Education Savings Accounts:A Constitutional Wyoming Solution
By Albert Sommers
At its Nov. 14 meeting in Cheyenne, the Joint Education Committee discussed, debated and ultimately passed a bill to create a Wyoming Education Savings Account (ESA) program to provide families with funding for early childhood and private schools.
There is a vigorous debate around the nation whether public funds should support private school education, including parochial schools. In the past, I have not been a fan of state money funding private schools.
However, I authored this bill, which went before the Joint Education Committee, because it helps solve two education funding challenges in Wyoming by giving financially at-risk families more educational choices, including early childhood and kindergarten through 12th grade (K-12) private education.
This nation has flourished through public education of its children.
In 1786, Thomas Jefferson wrote in a letter to George Wyeth, “I think by far the most important bill in our whole code is for the diffusion of knowledge among the people. No other sure foundation can be devised, for the preservation of freedom and happiness. Preach, my dear sir, a crusade against ignorance and establish and improve the law for educating the common people.”

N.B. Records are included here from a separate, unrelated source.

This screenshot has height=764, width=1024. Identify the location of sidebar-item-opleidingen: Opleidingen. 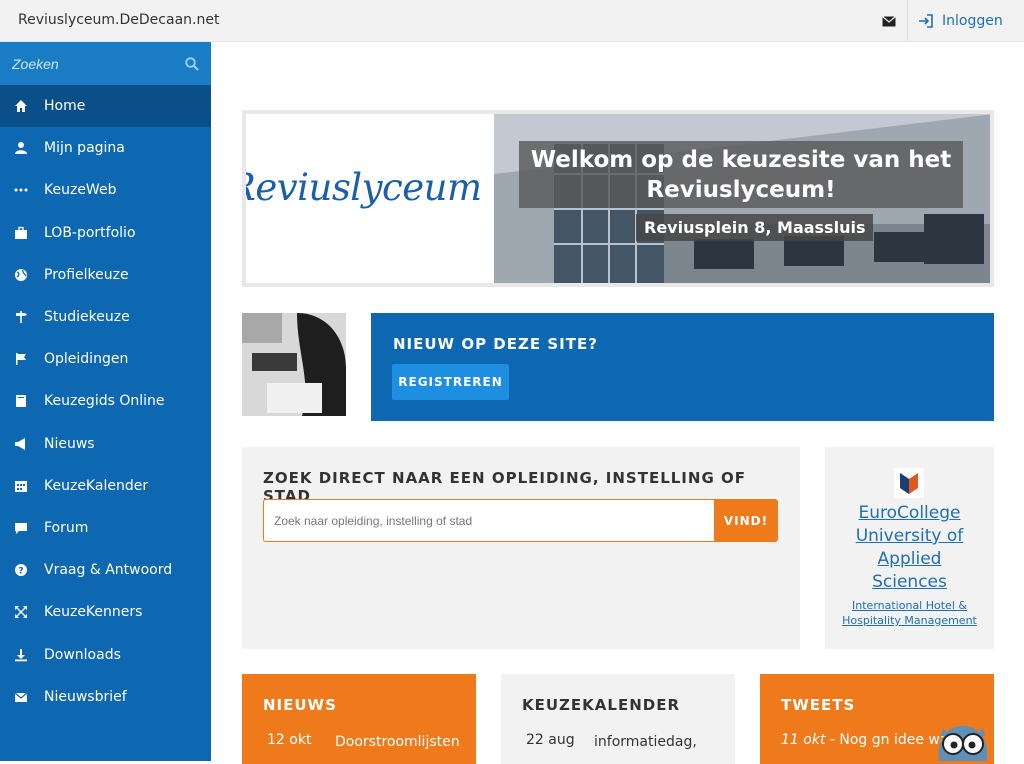
(106, 359).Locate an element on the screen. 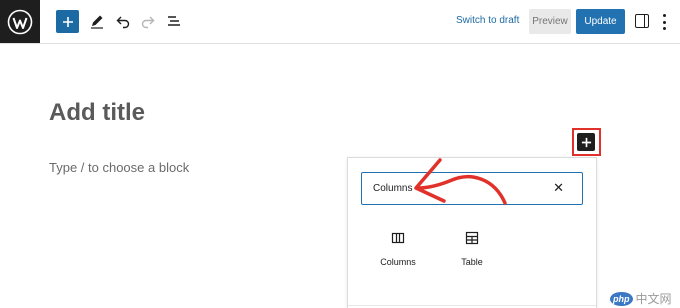 This screenshot has height=308, width=680. watermark-text: 中文网 is located at coordinates (654, 299).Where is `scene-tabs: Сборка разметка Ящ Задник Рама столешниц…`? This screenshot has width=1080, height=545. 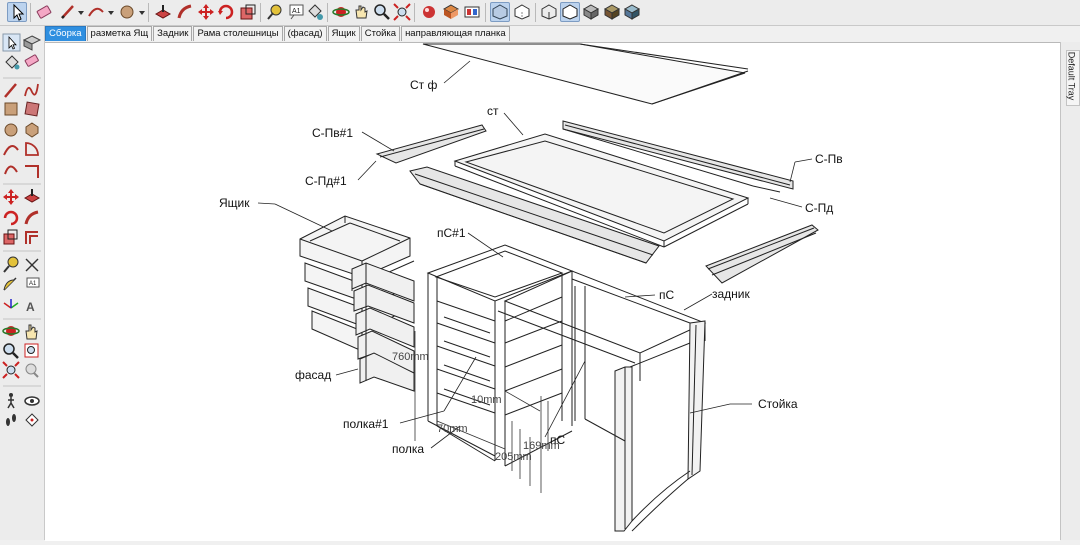
scene-tabs: Сборка разметка Ящ Задник Рама столешниц… is located at coordinates (278, 34).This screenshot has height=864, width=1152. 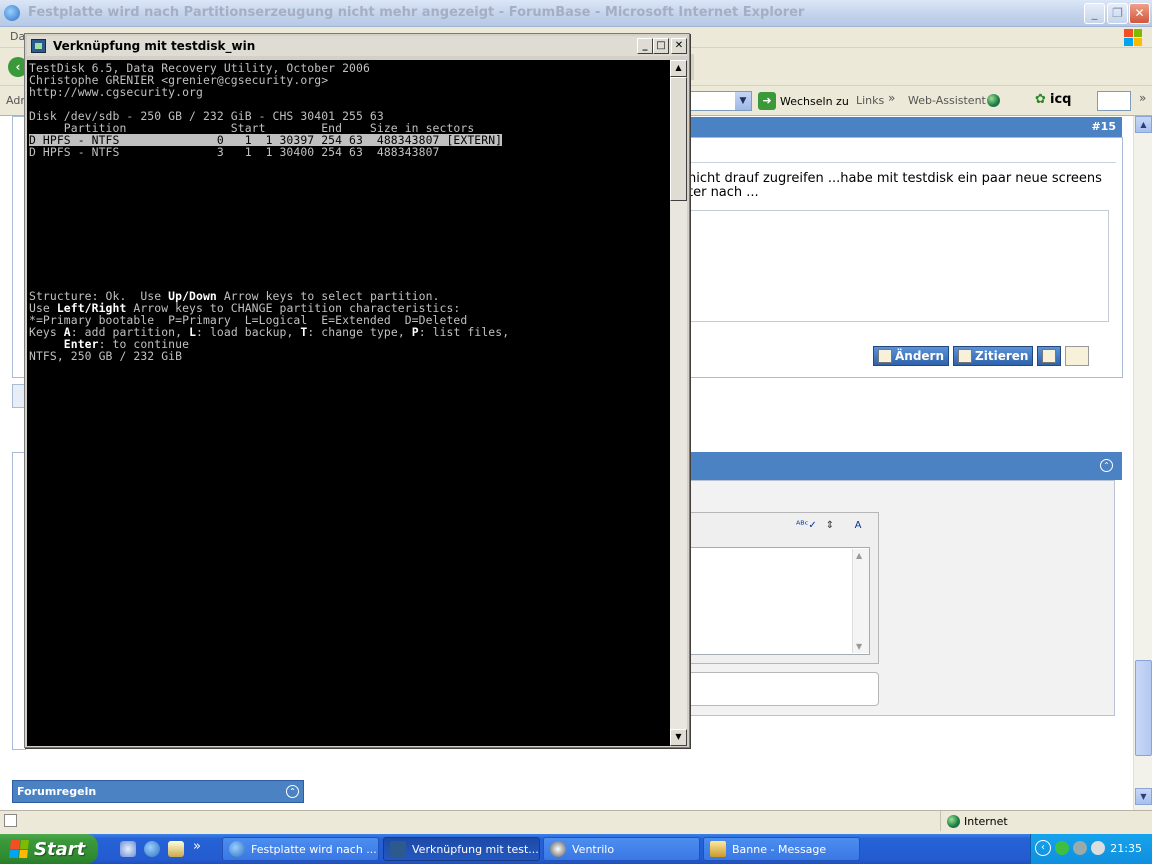 I want to click on spellcheck-icon: ᴬᴮᶜ✓, so click(x=806, y=531).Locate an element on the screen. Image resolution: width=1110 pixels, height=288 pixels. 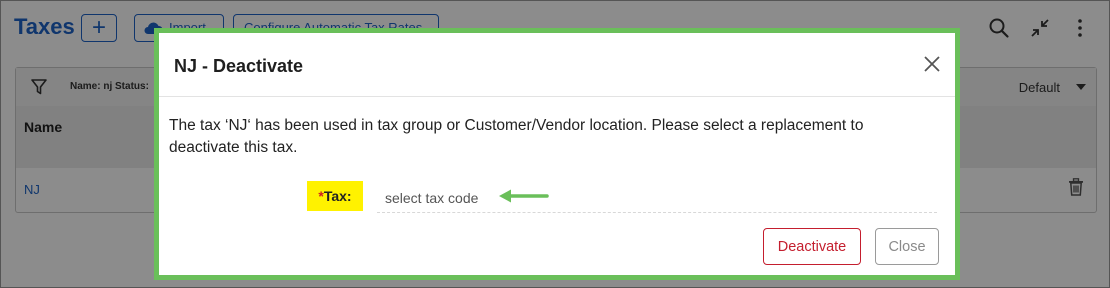
tax-label-text: Tax: is located at coordinates (338, 196).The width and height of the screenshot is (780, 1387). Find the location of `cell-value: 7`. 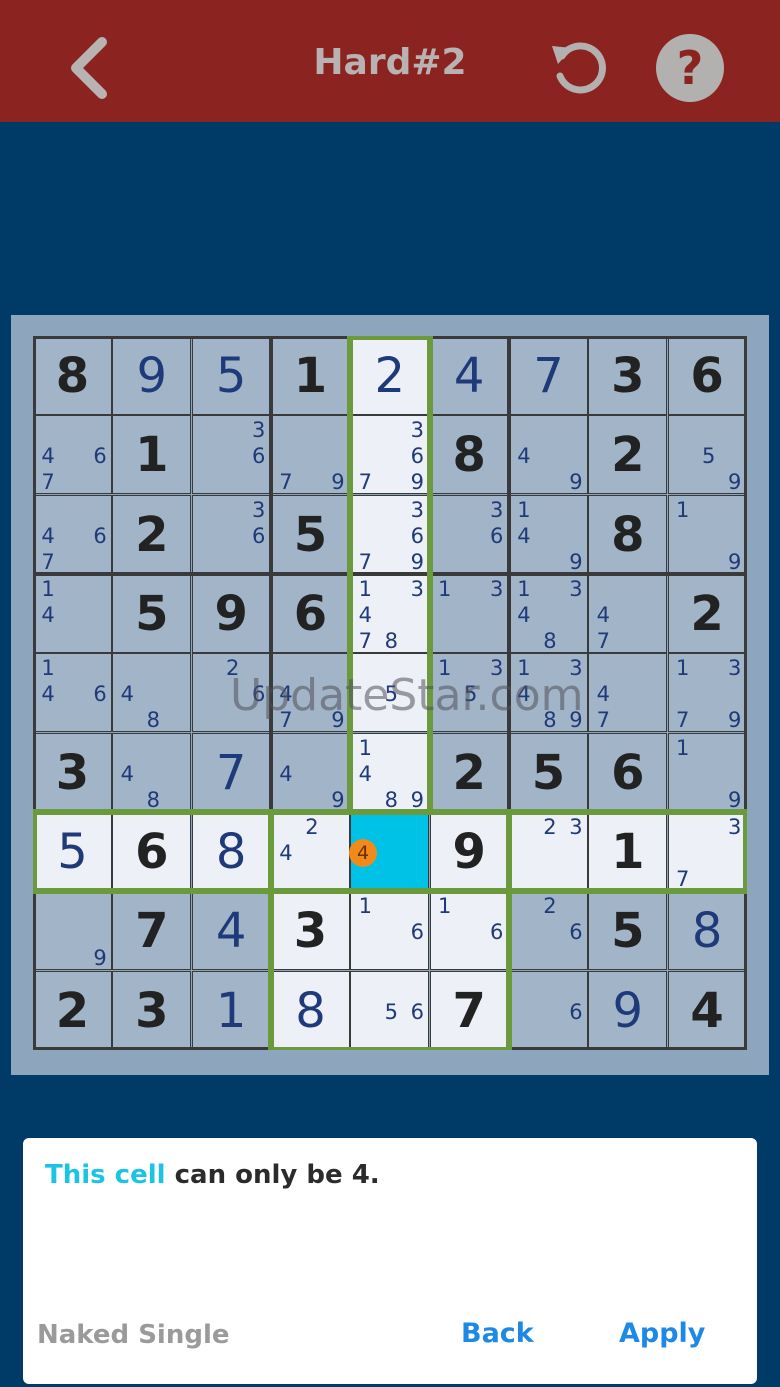

cell-value: 7 is located at coordinates (152, 932).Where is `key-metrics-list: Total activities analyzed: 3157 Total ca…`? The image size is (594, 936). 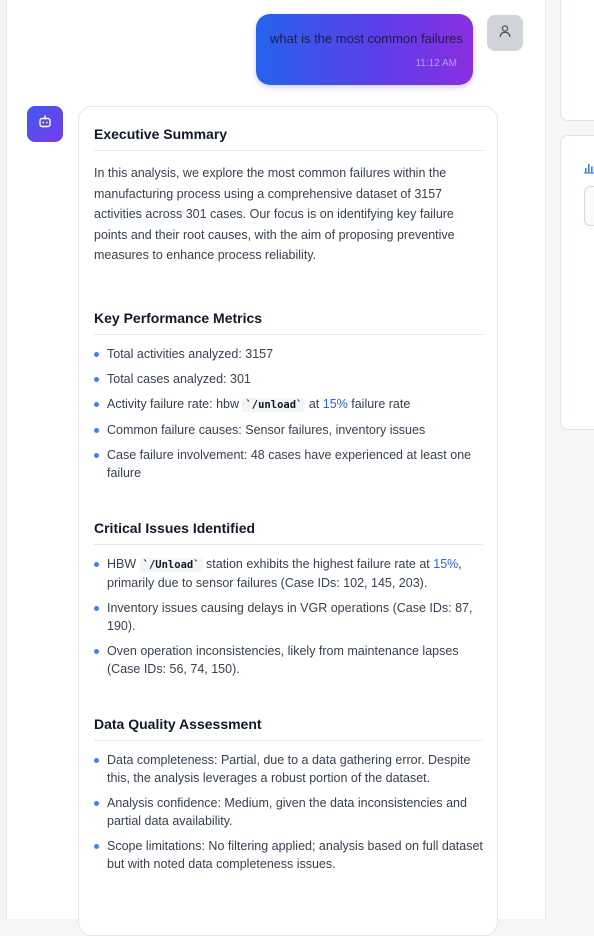 key-metrics-list: Total activities analyzed: 3157 Total ca… is located at coordinates (288, 414).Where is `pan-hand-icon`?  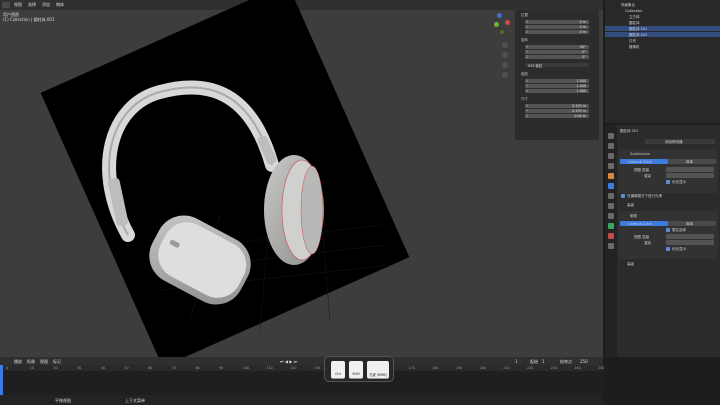
pan-hand-icon is located at coordinates (505, 55).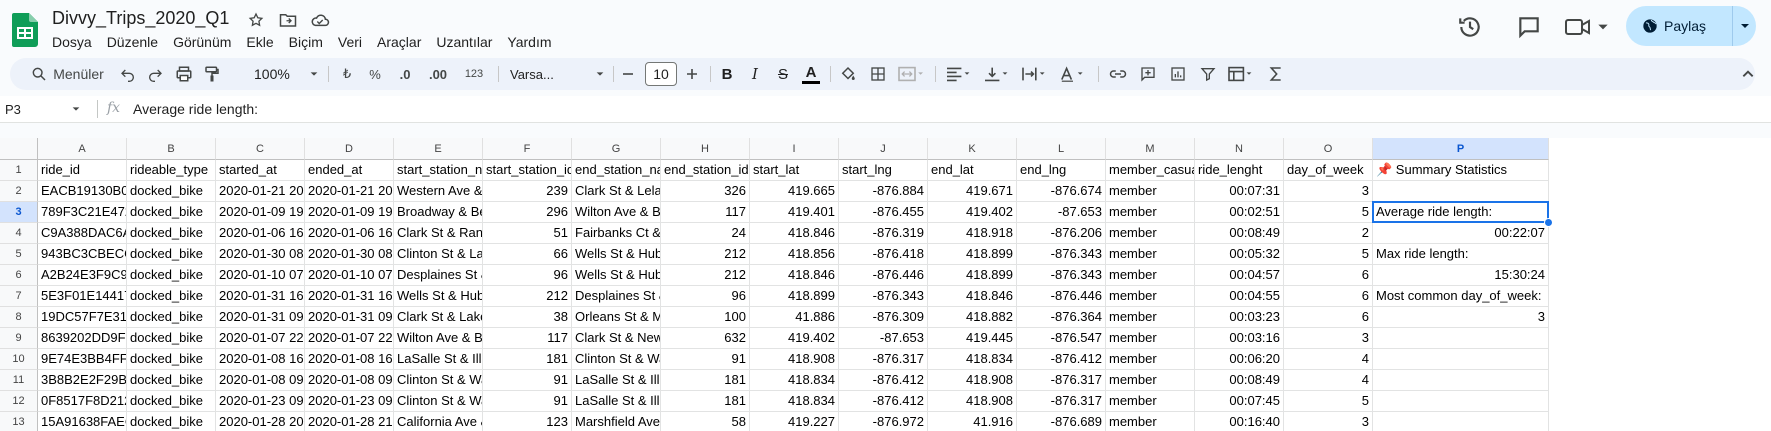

Wyoming’s Constitution – in Article Three, Section 36, Prohibited appropriations – states, “No appropriation shall be made for charitable, industrial, educational or benevolent purposes to any person, corporation or community not under the absolute control of the state, nor to any denominational or sectarian institution or association.”
ESA bills considered in previous legislative sessions have not passed constitutional muster. So, why do I now support public funding of school choice?
The answer to this question is the bill I crafted – based upon bills from other legislators in the 2023 session – provides funding to early childhood programs, provides accountability of state dollars and funds a constitutional population of children.
We know for every one dollar we put into early-childhood education, there is three dollars worth of public benefit. Early childhood education is the best method to solve Wyoming’s early literacy challenges.
As amended, the ESA bill allows parents of three- and four-year-olds who are below 250 percent of Federal Poverty Level (FPL) to utilize $5,000 per year of state dollars to help fund their child’s early childhood education, and it allows a parent to carry the ESA to a non-public K-12 program.
The ESA bill also provides accountability of state money by requiring K-12 students funded by this ESA program to take the Wyoming state test or a nationally normed test, and the bill requires K-12 ESA students receive instruction in – at minimum – reading, writing, mathematics, civics, history, literature and science, just like public education students.
This helps satisfy our constitutional obligation to provide an adequate education to every child in Wyoming. Making ESA students take the state standardized test or a nationally normed test also ensures transparency. Parents will be able to see how well their child does in their private school.
On the constitutional issue of using state dollars for private education, this bill requires only children at or below 250 percent FPL are eligible to use an ESA.
The Wyoming Constitution – in Article 16, Section Six, Loan of credit, donations prohibited, works of internal improvement – provides the state shall not aid any individual, except for the “necessary support of the poor.”
The courts have allowed broad interpretation of the term “necessary support of the poor.” A FPL of 250 percent is an income of $75,000 for a family of four, which in Wyoming does not go very far.
This bill utilizes state General Fund dollars to fund the ESAs and does not draw from state dollars dedicated to public education like bills in the last legislative session which did.
Article Seven, Section Eight Distribution of school funds forbids “public school funds” to be used for any school “controlled by any church or sectarian organization or religious denomination whatsoever.”
Legislating should be the art of finding common ground, not the “my way or the highway” approach the “Caucus of No” subscribes to.
This ESA bill is a Wyoming solution to two concerns raised by citizens across Wyoming, namely, how to fund early childhood education and increase school choice options.
In 1816, Jefferson reiterated his support of an educated populace, “If a nation expects to be ignorant and free, in a state of civilization, it expects what never was and never will be.”
In my opinion, education, both public and private, is a public benefit which helps preserve our Constitutional Republic.